Perhaps, to better make your acquaintance, I should introduce myself: my name is Jo (although, contrary to the popular campfire song, I have never worked in a button factory). Prior to arriving at this magazine I was the Financial Times’ fashion editor and wrote a weekly column. Before that, I worked at Vogue. My first job in journalism was as a sub-editor at the Irish Examiner in Cork. During the interview for that role, I had to do a picture quiz in which I was asked to name various public figures and failed to identify almost anyone other than the late Carolyn Bessette Kennedy. Suffice to say, the editor thought it best to keep me away from the news agenda – which at the time was preoccupied with Roy Keane, the Kerry Babies scandal and abuses in the Catholic Church – and instead put me in charge of the “hearts and flowers” section, as he described the features pages. Good for him. I have happily stayed there ever since.

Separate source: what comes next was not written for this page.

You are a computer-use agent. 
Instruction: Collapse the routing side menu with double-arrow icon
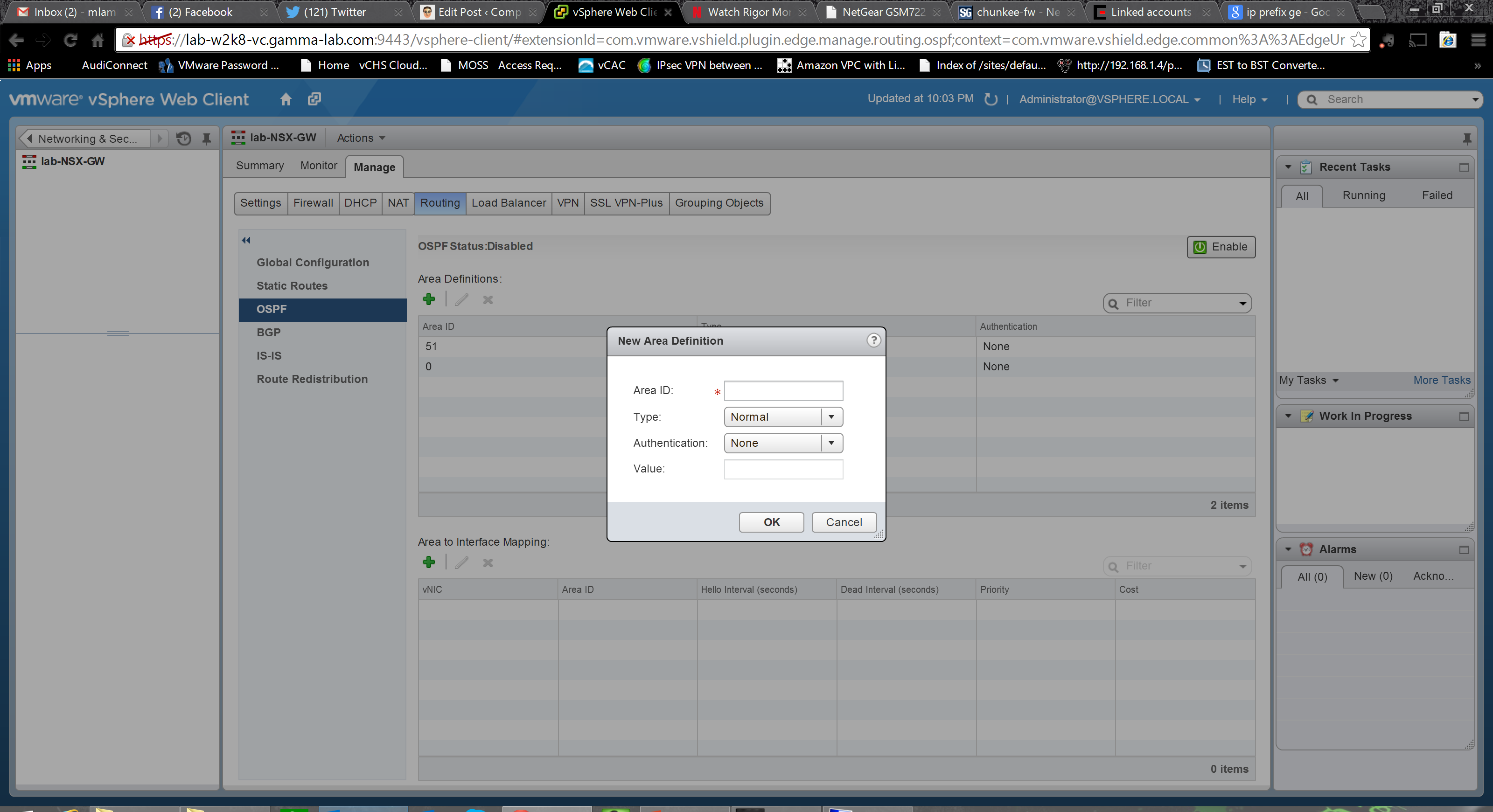246,240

On being made editor of How To Spend It six months ago, I knew I was being handed a precious jewel: a 25-year-old institution, distributed across three continents with a coveted and cherished readership. The brief was clear: handle with care. And yet the magazine was due a refresh. This is a great time to start new dialogues about how we spend it and the terms by which we define the “spend”. The world of luxury has changed completely in recent years, and I am keen that these pages reflect its many different iterations and the different lifestyles that attends. I hope our How To Spend It embraces a broad church.

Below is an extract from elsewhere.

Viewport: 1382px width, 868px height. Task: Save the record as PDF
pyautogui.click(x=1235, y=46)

As for the magazine itself, we have redesigned it, reinvigorating old favourites and introducing new features. We have also given it more structure, so you know clearly where you are. The first section, The Fix, will be your directory to all that is current – an essential index to the key trends, collaborations, special collections and cultural happenings of the week. An expanded Aesthete remains the undisputed realm of the world’s great tastemakers, while our insider’s guide, “How To Spend It in…”, invites favourite creatives and corporate leaders to share a personal itinerary of the cities they know best. Cult Shop, Technopolis and Travelista have all had a makeover and, in our expanded food and drink section, Alice Lascelles is joined by new contributing editor Ajesh Patalay, who will digest the latest dietary trends and dine at the world’s most desired tables. Health, beauty and lifestyle will also be big features of the magazine in future. Regardless of means, we want you to spend it very well.
There are other additions too. We have responded to the reader clamour that we should be more mindful about environmental matters with a new regular feature, The Cause, which will give voice to bigger social, charitable and philanthropic efforts. Our debut crusader, Anya Hindmarch, first raised the alarm over single-use plastic 13 years ago with her staggeringly popular “I am not a plastic bag” campaign. She outlines her new eco mission in an exclusive interview.

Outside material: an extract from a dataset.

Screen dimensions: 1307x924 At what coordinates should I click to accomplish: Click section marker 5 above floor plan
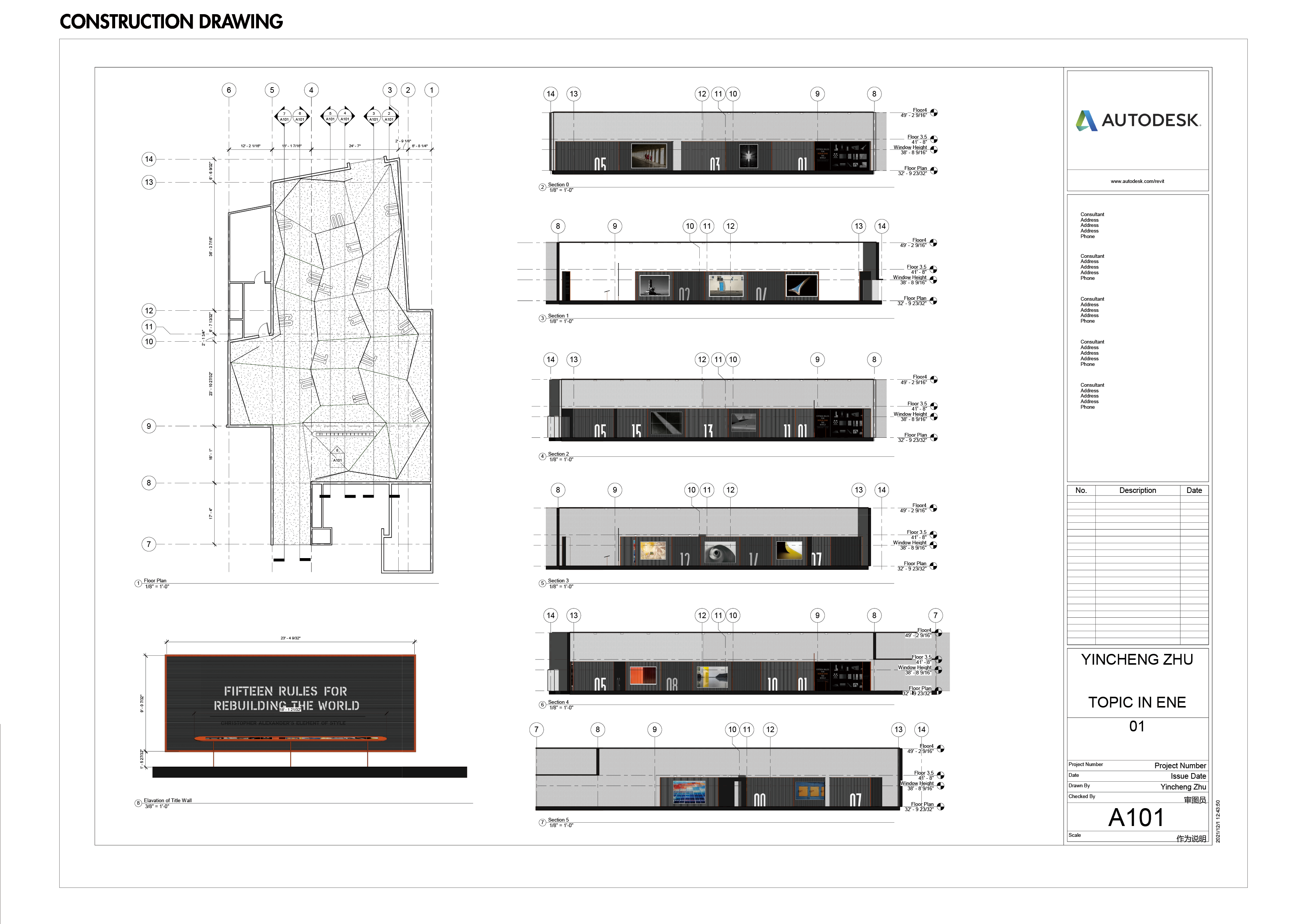(x=330, y=117)
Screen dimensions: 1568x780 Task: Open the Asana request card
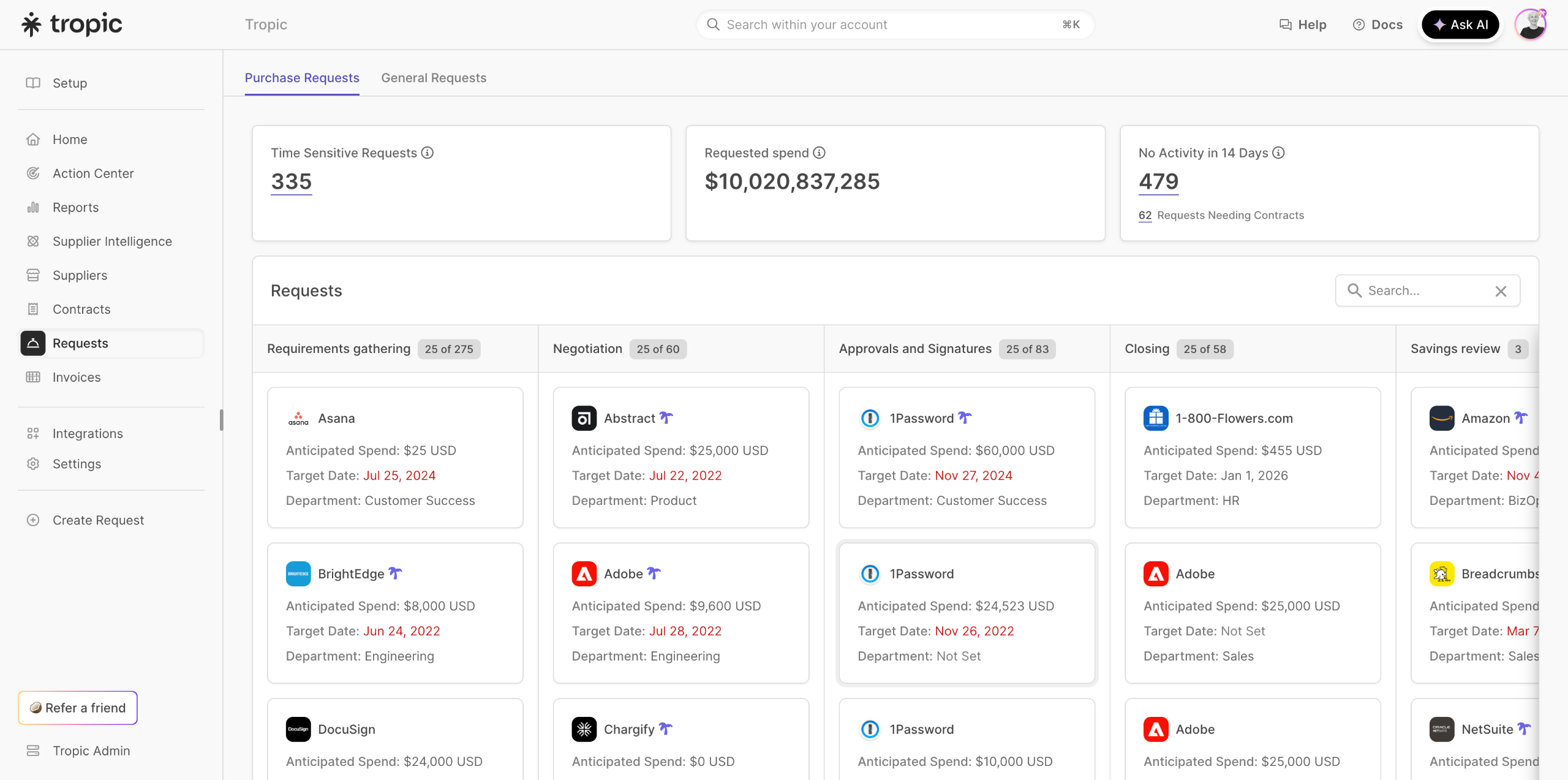coord(395,457)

But now to fashion, the theme of this particular issue and a new season of styles. Sitting before the spring/summer 2020 collections last September, I was once again reminded of the strange cycles fashion spins. More specifically, I found myself looking at catwalks full of clothes I remembered from the workplace of the late 1990s – platform soles, thin-knit tops, cardigans, blazers, pencil skirts. Wondering who might best encapsulate this new mood for 1990s minimalism, I hoped that Malgosia Bela, the model who first broke through during that period, would be our muse. I was thrilled when she agreed, and the resulting story – a collaboration cooked up between our new style director Isabelle Kountoure, the photographer Kuba Ryniewicz, Bela and her husband, Oscar-winning director Pawel Pawlikowski – is a touching testimony to their shared experiences of London.
By contrast, new contributing editor Alexander Fury has traced another fashion renaissance in the form of Christian Lacroix. Alex and I have rubbed shoulders at the shows for the past five years, and I always relish his strident opinions and considered points of view. Alex is an unapologetic superfan of extravagant excess, and his knowledge of fashion is proudly, quite scarily, encyclopedic. He’s also an avid collector. Hence, when I asked if he would write about the rash of romantic 1980s ruffles, leopard-print and fuchsia we’ll be seeing – and very possibly wearing – this summer, he not only wrote some smashing words, he provided a full wardrobe of vintage Lacroix for us to photograph as well. The piece is testament to the sheer joy of dressing up. Add to that Alice Cavanagh’s report on why the classic Chanel jacket remains the ultimate investment piece, and Vivienne Becker on red-carpet jewellery, and we hope you’ll find hundreds of ways to spend it – even better than ever.